Cursor feels like an overly eager junior colleague that wants to refactor everything. It works, sometimes it makes sense. Your project overall increases in velocity anyway.


👤 muzani
Cursor include an agent that can write code for you, fix errors on its own. Copilot is mostly autocomplete.

Cursor is far superior at indexing files, i.e. knowing which part of the code does what. This is probably their special sauce. There's some codebases that it can't index and Copilot works better there.

Like IDE vs text editor, some people have different comfort levels on how much code is written by the AI. Copilot is lighter, Cursor is in the middle, and on the other extreme, you have Devin which you chat with like it's a person.


👤 kirubakaran
I personally think it is very much worth it.
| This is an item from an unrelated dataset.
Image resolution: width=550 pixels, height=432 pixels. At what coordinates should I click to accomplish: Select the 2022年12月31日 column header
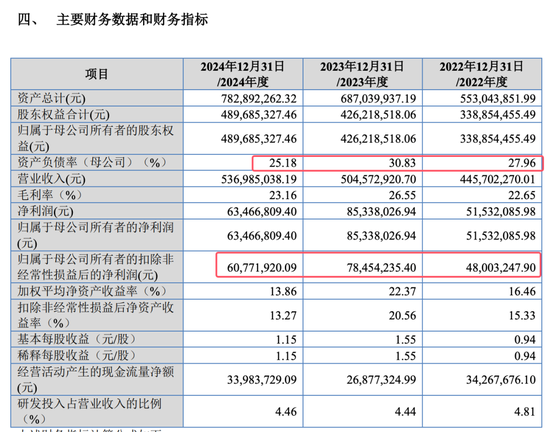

But they have a liberal free trial, so you can find out for yourself if it is worth paying for your particular situation.

👤 catlover76
I use it regularly, and used to use GitHub Copilot.

I think Cursor is probably overhyped and not worth the money, and I want to explore switching back to Copilot or trying Cody, or other alternatives. However, it's hard for me to test against GitHub Copilot because the latter's tab-completion conflicts with Vim keybindings in VSCode. If the AI-autocomplete from GitHub Copilot can get the job done, I would not keep using Cursor, I would pay the smaller amount for Copilot instead.

I don't use the Cursor chat much, because it's worse than just copying and pasting code back-and-forth between IDE and "native" ChatGPT. IME, it is better than Copilot's though.